- _Problem to work on_:
The required answer is an exact copy of the records below, without pictures.

[Saved entries]
━━━

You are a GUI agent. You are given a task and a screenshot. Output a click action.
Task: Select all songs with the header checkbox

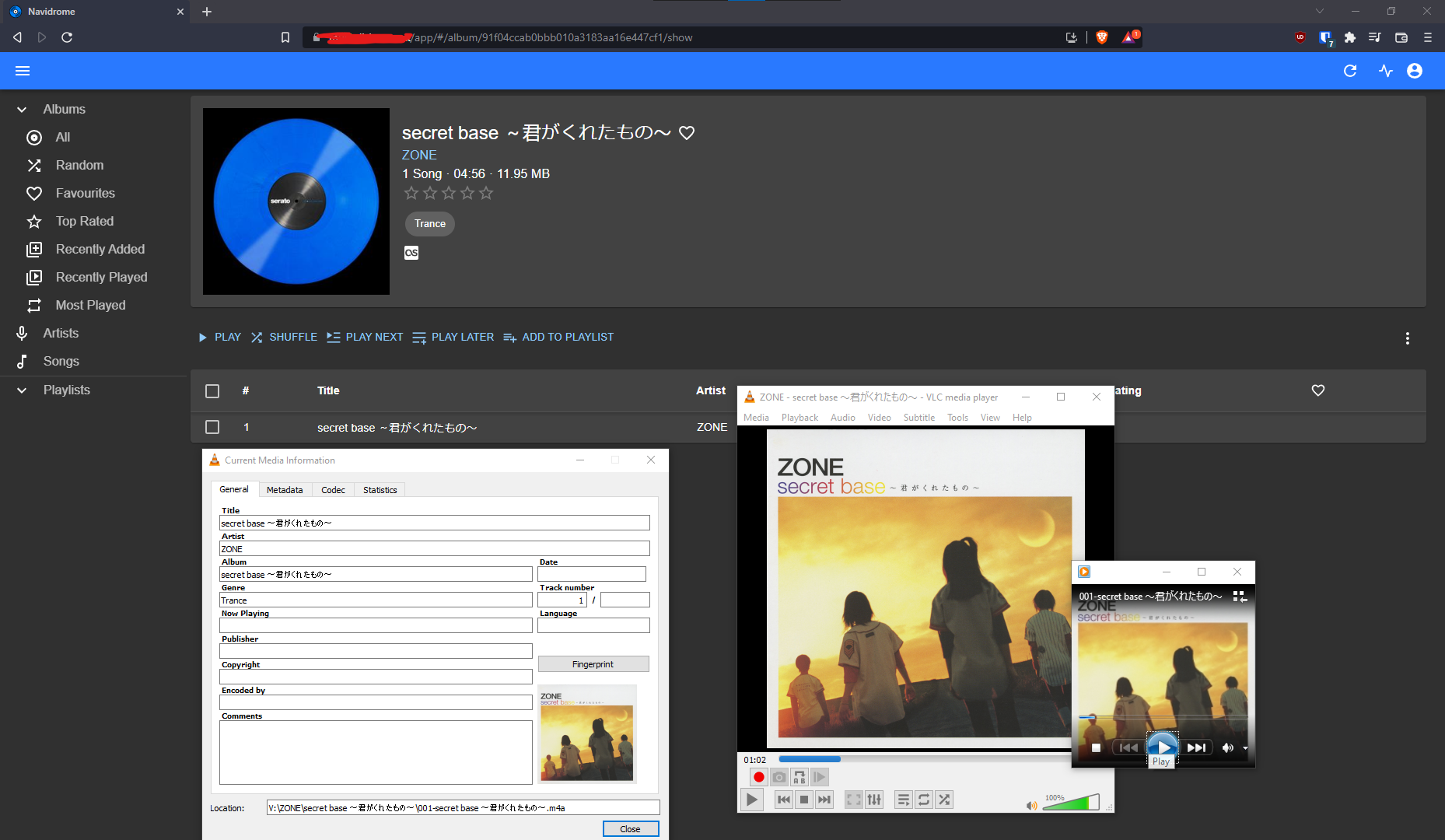(212, 391)
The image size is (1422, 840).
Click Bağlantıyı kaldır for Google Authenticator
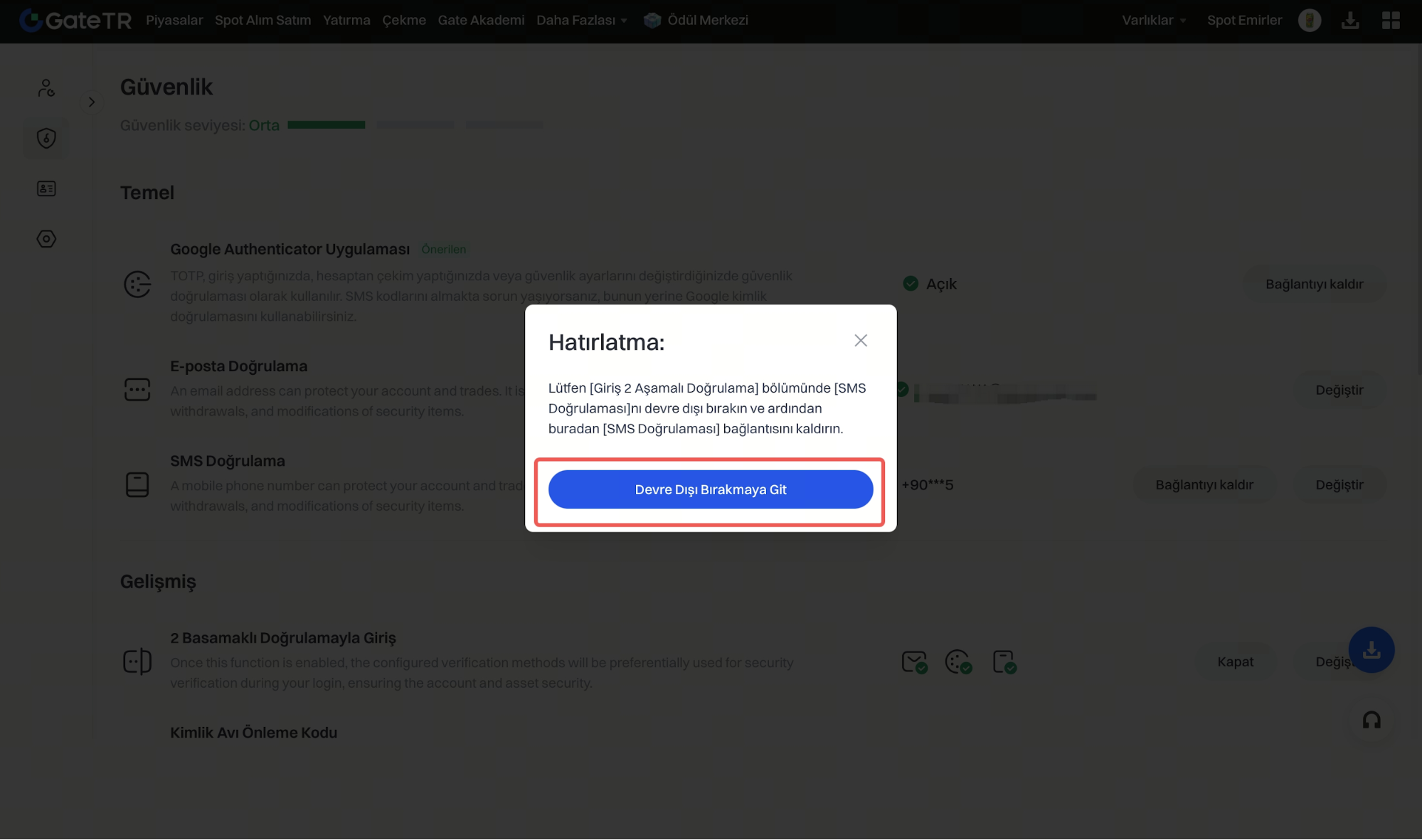1313,284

━━━

- _Solution to the exercise_:
You are a GUI agent. You are given a task and a screenshot. Output a click action.
Task: Select all songs with the header checkbox

(212, 391)
The image size is (1422, 840).
Click Bağlantıyı kaldır for Google Authenticator
1313,284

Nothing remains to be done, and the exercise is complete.